**What the task requires:**
When you reach the line containing "Viewport: 816px width, 504px height." in the data below, begin returning lines exactly as written, and stop once the line containing "Click the Refresh icon in AIDA64 toolbar" has been returned.

(Stored items)
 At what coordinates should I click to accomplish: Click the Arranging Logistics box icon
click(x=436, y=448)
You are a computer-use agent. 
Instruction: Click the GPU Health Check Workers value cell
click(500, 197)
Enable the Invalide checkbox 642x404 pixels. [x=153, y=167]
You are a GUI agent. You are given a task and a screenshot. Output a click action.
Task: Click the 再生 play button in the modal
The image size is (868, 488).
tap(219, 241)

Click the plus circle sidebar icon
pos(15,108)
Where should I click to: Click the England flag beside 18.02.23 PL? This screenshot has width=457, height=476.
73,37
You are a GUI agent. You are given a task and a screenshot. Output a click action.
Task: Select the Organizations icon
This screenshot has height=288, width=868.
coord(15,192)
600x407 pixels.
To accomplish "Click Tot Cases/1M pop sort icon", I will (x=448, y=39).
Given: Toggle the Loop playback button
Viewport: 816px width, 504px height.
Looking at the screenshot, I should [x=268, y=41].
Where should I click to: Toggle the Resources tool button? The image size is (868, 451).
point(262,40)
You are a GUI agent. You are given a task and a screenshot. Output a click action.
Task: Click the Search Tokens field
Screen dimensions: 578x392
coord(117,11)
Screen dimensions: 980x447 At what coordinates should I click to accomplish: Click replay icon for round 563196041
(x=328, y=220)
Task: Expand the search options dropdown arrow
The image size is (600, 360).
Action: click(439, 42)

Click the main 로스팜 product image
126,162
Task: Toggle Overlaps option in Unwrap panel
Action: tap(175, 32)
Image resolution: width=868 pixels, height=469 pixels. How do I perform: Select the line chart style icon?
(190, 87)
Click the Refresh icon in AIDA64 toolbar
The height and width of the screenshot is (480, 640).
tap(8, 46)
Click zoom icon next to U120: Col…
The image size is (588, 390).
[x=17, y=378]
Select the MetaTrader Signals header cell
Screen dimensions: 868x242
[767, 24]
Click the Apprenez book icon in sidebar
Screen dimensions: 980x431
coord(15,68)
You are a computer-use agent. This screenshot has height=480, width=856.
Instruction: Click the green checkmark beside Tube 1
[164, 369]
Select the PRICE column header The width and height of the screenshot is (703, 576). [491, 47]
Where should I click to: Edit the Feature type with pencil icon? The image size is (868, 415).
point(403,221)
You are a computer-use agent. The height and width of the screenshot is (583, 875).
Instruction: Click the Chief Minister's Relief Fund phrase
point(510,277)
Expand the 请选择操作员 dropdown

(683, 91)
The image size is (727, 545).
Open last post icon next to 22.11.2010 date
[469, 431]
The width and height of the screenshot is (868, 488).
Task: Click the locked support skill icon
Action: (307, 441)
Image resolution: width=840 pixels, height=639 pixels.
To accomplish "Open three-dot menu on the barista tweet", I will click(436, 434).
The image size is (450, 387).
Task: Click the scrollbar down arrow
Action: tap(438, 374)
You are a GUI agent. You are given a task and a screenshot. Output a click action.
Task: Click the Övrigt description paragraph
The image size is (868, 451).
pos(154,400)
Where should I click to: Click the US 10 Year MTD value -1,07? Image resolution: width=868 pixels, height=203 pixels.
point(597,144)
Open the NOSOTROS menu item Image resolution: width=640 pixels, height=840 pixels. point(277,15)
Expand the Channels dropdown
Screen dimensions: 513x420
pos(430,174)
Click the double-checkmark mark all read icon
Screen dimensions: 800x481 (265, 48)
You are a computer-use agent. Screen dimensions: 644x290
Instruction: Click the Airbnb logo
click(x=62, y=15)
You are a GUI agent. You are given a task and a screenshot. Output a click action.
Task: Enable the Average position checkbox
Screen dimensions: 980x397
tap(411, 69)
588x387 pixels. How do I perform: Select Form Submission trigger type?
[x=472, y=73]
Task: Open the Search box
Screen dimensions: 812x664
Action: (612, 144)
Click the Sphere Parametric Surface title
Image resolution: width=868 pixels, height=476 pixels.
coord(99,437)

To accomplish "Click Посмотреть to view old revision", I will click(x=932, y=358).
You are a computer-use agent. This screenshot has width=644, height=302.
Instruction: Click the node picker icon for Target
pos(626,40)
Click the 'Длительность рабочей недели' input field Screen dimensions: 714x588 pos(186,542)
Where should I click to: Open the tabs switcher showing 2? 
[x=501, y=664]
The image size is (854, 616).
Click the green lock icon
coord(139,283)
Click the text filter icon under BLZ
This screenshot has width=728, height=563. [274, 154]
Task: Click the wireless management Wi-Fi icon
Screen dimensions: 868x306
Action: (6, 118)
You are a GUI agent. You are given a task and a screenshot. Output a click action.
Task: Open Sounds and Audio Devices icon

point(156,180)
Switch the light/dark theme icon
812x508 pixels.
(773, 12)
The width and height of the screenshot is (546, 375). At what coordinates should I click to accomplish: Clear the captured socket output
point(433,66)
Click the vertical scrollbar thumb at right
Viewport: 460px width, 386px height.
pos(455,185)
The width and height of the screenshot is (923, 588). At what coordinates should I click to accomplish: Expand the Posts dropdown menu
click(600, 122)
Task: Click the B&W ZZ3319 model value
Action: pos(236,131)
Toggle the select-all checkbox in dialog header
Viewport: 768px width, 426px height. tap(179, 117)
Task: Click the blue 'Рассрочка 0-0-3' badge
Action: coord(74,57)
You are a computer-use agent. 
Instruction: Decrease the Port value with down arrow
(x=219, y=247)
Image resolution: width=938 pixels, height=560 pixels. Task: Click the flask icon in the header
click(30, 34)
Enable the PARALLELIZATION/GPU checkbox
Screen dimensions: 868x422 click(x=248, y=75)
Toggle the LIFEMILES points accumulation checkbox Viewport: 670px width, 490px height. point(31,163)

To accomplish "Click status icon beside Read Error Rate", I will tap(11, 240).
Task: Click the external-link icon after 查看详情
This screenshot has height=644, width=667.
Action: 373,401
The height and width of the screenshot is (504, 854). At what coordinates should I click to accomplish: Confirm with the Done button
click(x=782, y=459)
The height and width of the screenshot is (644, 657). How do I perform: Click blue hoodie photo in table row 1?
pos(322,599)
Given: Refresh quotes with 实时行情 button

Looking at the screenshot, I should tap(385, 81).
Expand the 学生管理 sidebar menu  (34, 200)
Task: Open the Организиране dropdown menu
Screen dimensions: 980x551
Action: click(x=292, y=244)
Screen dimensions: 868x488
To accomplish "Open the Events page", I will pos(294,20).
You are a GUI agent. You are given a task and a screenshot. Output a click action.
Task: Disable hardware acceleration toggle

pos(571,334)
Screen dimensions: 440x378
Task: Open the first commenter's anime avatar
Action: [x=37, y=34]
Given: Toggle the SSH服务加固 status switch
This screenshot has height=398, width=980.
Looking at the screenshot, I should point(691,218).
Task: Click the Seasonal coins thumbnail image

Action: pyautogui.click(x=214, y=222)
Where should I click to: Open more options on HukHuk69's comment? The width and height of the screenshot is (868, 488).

**Solution for this problem:**
Viewport: 816px width, 504px height.
Looking at the screenshot, I should [x=268, y=41].
Where should I click to: Toggle the Resources tool button? The image size is (868, 451).
point(262,40)
You are a GUI agent. You are given a task and a screenshot. Output a click action.
Task: Click the Search Tokens field
Screen dimensions: 578x392
coord(117,11)
Screen dimensions: 980x447 At what coordinates should I click to accomplish: Click replay icon for round 563196041
(x=328, y=220)
Task: Expand the search options dropdown arrow
The image size is (600, 360).
Action: click(439, 42)

Click the main 로스팜 product image
126,162
Task: Toggle Overlaps option in Unwrap panel
Action: tap(175, 32)
Image resolution: width=868 pixels, height=469 pixels. How do I perform: Select the line chart style icon?
(190, 87)
Click the Refresh icon in AIDA64 toolbar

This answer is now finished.